ScoreStop: Gradient-based early stopping using functional score tests
For practitioners using gradient boosting, ScoreStop provides an interpretable, scale-invariant stopping rule that works with implicit or data-dependent losses, though it is incremental over existing loss-based approaches.
ScoreStop proposes a gradient-based early-stopping rule for gradient boosted decision trees that uses a functional score test to decide when to stop, avoiding the need for a patience parameter. It is competitive with loss-based methods in synthetic and real-data benchmarks.
Gradient boosted decision trees require a stopping rule to avoid overfitting. The standard rule monitors a validation loss and stops if the loss fails to improve for a fixed patience period.

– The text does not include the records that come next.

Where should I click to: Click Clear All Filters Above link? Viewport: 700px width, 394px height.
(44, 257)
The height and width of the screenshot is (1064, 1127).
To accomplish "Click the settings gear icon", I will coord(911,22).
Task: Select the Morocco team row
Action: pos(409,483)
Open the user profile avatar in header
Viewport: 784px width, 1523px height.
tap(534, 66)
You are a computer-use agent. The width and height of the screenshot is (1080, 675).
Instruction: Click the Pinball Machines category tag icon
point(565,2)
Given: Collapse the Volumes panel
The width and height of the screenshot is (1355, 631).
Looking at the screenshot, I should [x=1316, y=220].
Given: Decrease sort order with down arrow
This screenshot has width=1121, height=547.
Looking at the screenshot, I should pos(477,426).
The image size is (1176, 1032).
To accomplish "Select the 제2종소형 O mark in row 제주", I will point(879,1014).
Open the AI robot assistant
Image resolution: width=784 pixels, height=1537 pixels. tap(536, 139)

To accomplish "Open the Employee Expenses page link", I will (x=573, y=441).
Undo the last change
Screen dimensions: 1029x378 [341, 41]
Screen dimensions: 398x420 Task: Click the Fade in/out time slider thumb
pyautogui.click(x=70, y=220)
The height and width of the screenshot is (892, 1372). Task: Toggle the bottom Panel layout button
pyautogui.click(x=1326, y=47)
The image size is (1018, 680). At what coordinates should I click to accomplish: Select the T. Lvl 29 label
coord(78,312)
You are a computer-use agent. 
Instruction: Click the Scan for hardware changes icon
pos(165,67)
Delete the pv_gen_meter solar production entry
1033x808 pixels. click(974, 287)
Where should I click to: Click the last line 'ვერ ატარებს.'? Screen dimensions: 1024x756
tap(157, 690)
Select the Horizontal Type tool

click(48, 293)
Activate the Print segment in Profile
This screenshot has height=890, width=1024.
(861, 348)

However, the patience parameter has no interpretable scale and validation losses can be noisy or implicitly defined by a user-specified gradient. We propose ScoreStop, a gradient-based early-stopping rule that casts the stopping decision at each iteration as a test of the null hypothesis that the current predictor is the population risk minimizer. We use a functional score test, computed on validation data, with a statistic that is scale-invariant in the update direction, with a known asymptotic distribution under the null. Because our test uses gradients rather than loss values, the same construction applies to implicit losses such as LambdaRank, and data-dependent losses such as Cox regression via influence functions. In synthetic experiments and real-data benchmarks, we show that ScoreStop is competitive with loss-based methods.